Published: 28 August 2009



Monocytes, their progeny such as dendritic cells and osteoclasts and products including tumor necrosis factor (TNF)-α, interleukin (IL)-1α and IL-1β play important roles in cancer, inflammation, immune response and atherosclerosis. We previously showed that mactinin, a degradative fragment of the cytoskeletal protein α-actinin, is present at sites of monocytic activation in vivo, has chemotactic activity for monocytes and promotes monocyte/macrophage maturation. We therefore sought to determine the mechanism by which mactinin stimulates monocytes.

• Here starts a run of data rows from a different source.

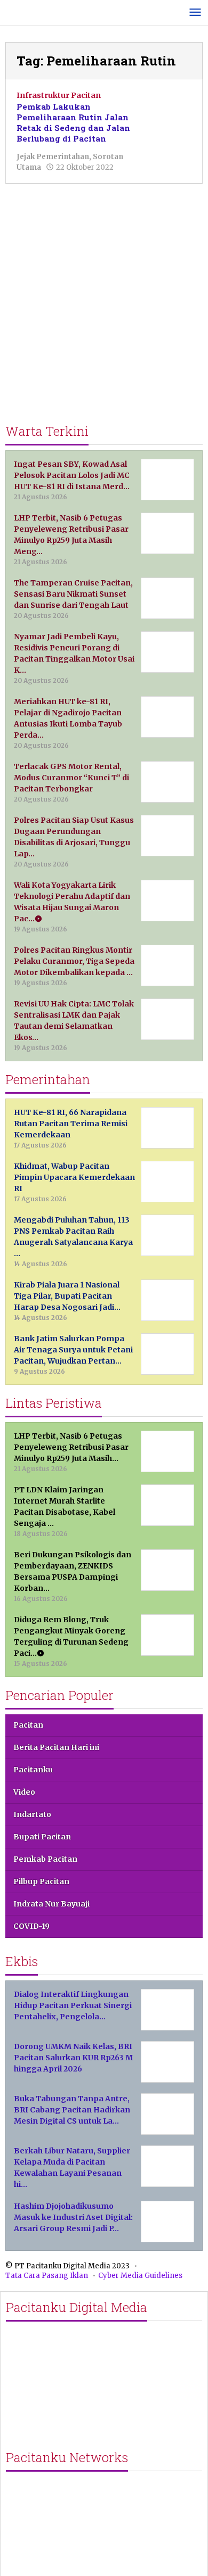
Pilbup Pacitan (41, 1881)
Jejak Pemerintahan (53, 156)
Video (24, 1792)
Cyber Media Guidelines (140, 2275)
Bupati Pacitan (42, 1837)
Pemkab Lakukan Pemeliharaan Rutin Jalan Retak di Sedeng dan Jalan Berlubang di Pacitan (73, 122)
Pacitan (28, 1725)
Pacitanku (33, 1769)
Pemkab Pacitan (45, 1859)
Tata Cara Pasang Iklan (46, 2275)
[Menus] (195, 13)
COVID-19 (31, 1926)
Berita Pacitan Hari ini (56, 1747)
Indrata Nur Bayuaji (51, 1904)
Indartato (32, 1814)
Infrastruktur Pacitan (59, 95)
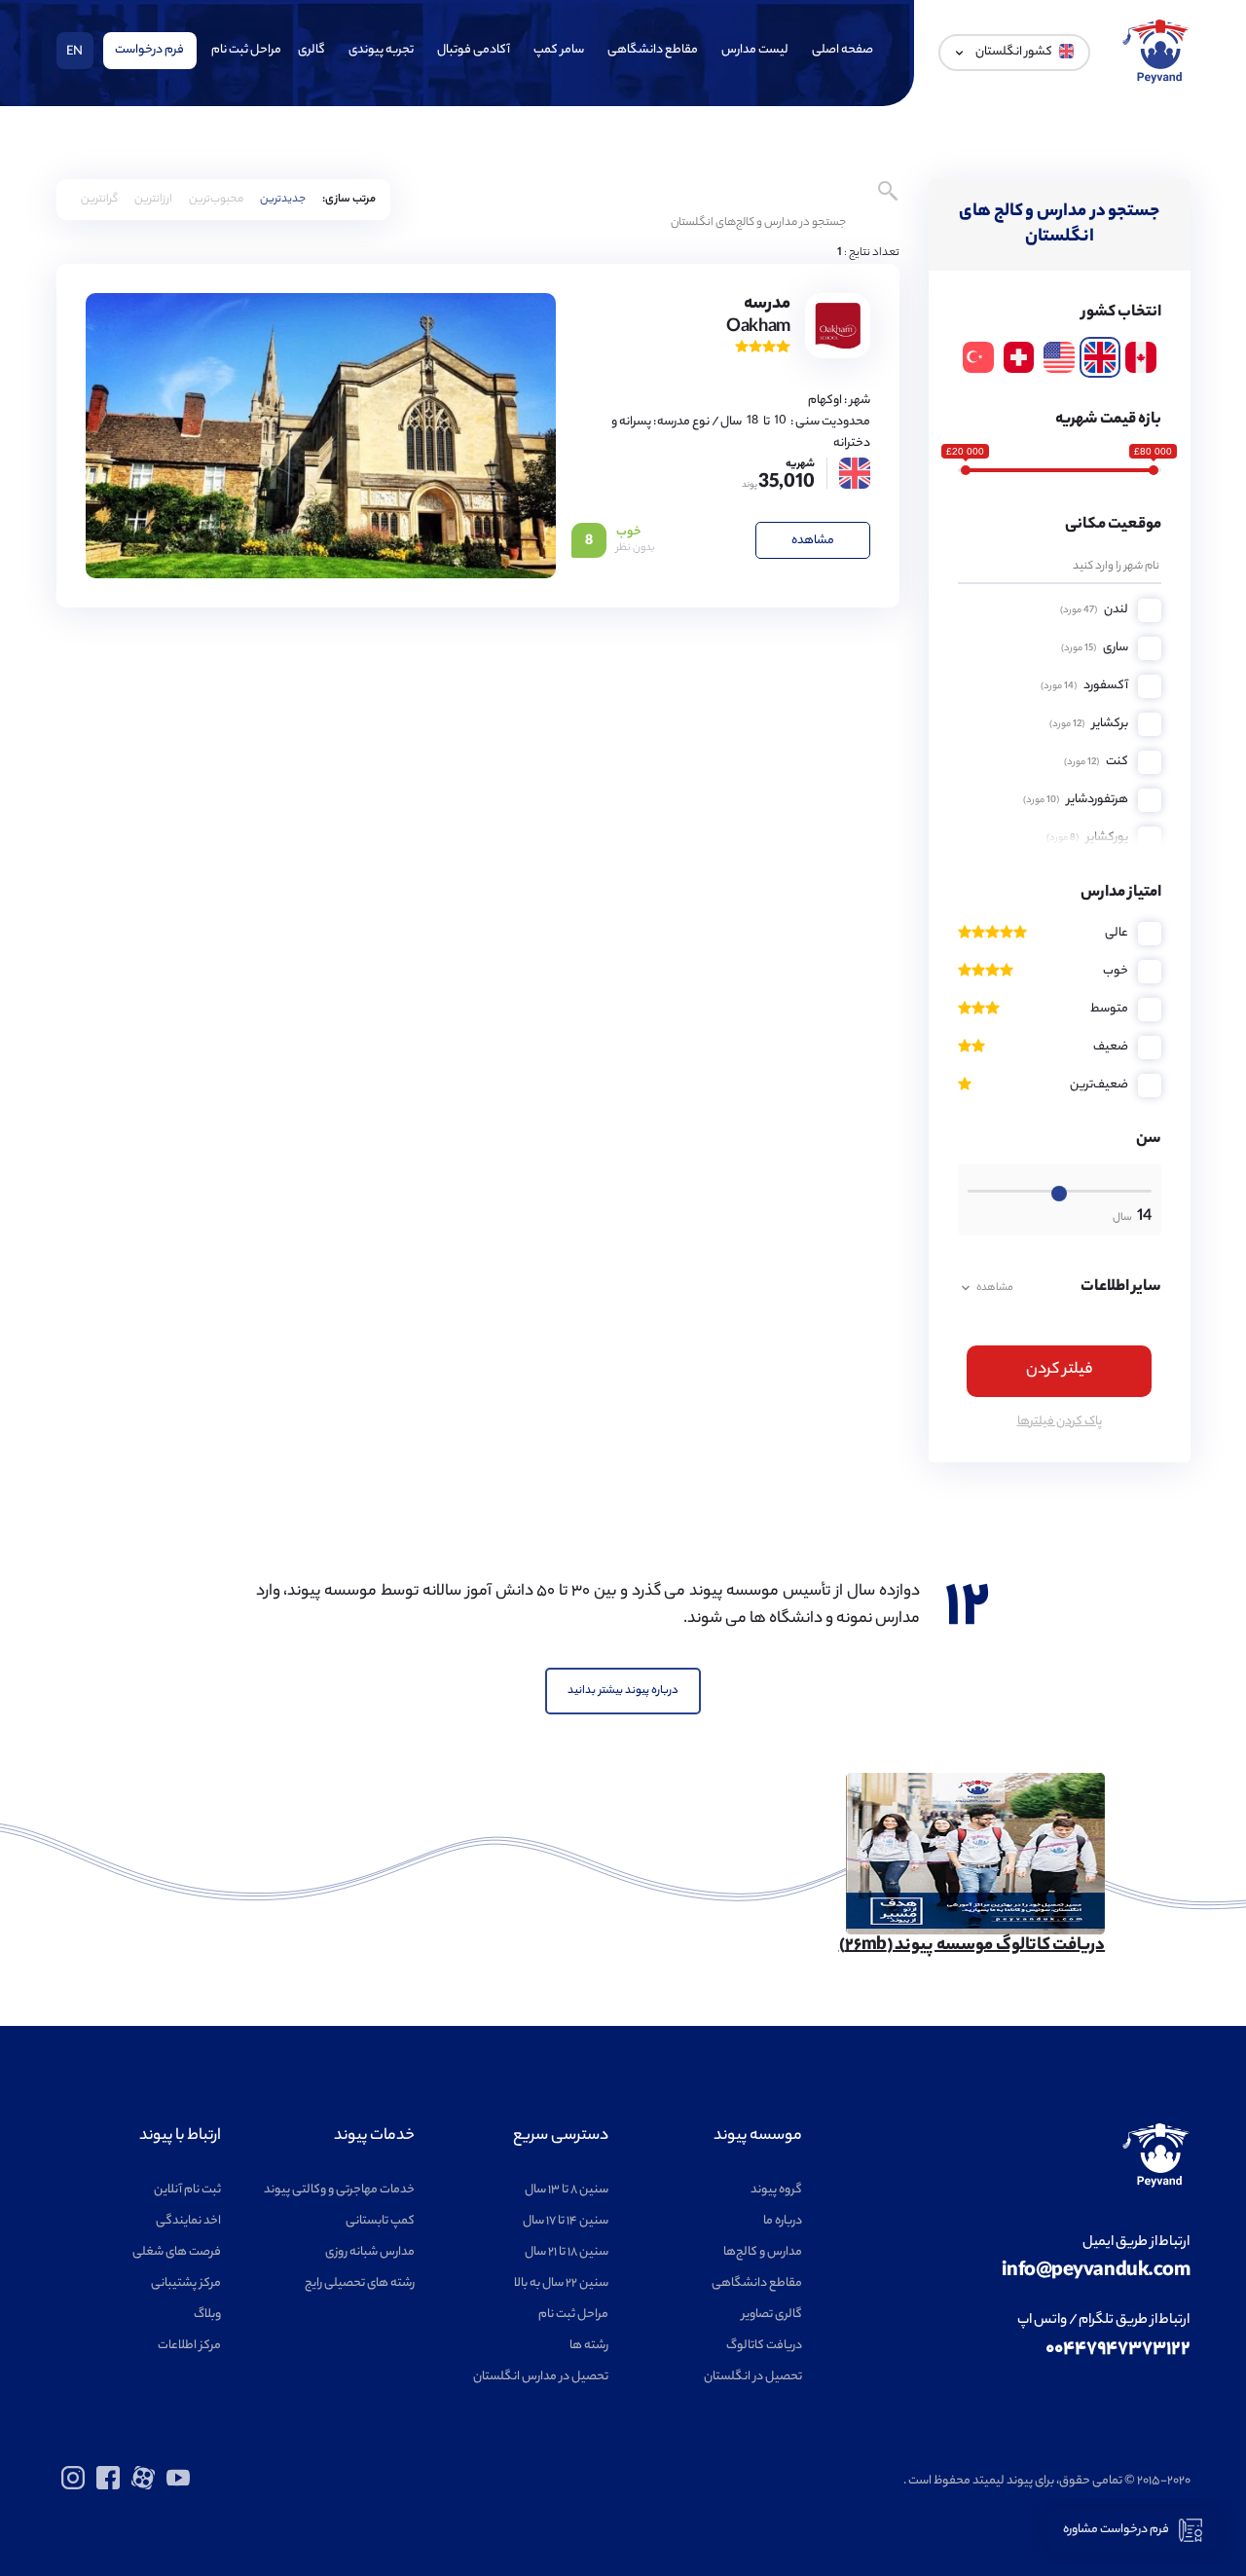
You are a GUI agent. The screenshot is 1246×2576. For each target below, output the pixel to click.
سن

Radiolabeled mactinin bound to a heterocomplex on monocytes comprised of at least 3 proteins of molecular weight 88 kD, 79 kD and 68 kD. Affinity purification, mass spectroscopy and Western immunoblotting identified heat shock protein (Hsp)-90 as the 88 kD component of this complex. Hsp90 was responsible for mediating the functional effects of mactinin on monocytes, since Hsp90 inhibitors (geldanamycin and its analogues 17-allylamino-17-demethoxygeldanamycin [17-AAG] and 17-(dimethylaminoethylamino)-17-demethoxygeldanamycin [17-DMAG]) almost completely abrogated the stimulatory activity of mactinin on monocytes (production of the pro-inflammatory cytokines IL-1α, IL-1β and TNF-α, as well as monocyte chemotaxis).


Mactinin is a novel inducer of Hsp90 activity on monocytes and may serve to perpetuate and augment monocytic activation, thereby functioning as a "matrikine." Blockage of this function of mactinin may be useful in diseases where monocyte/macrophage activation and/or Hsp90 activity are detrimental.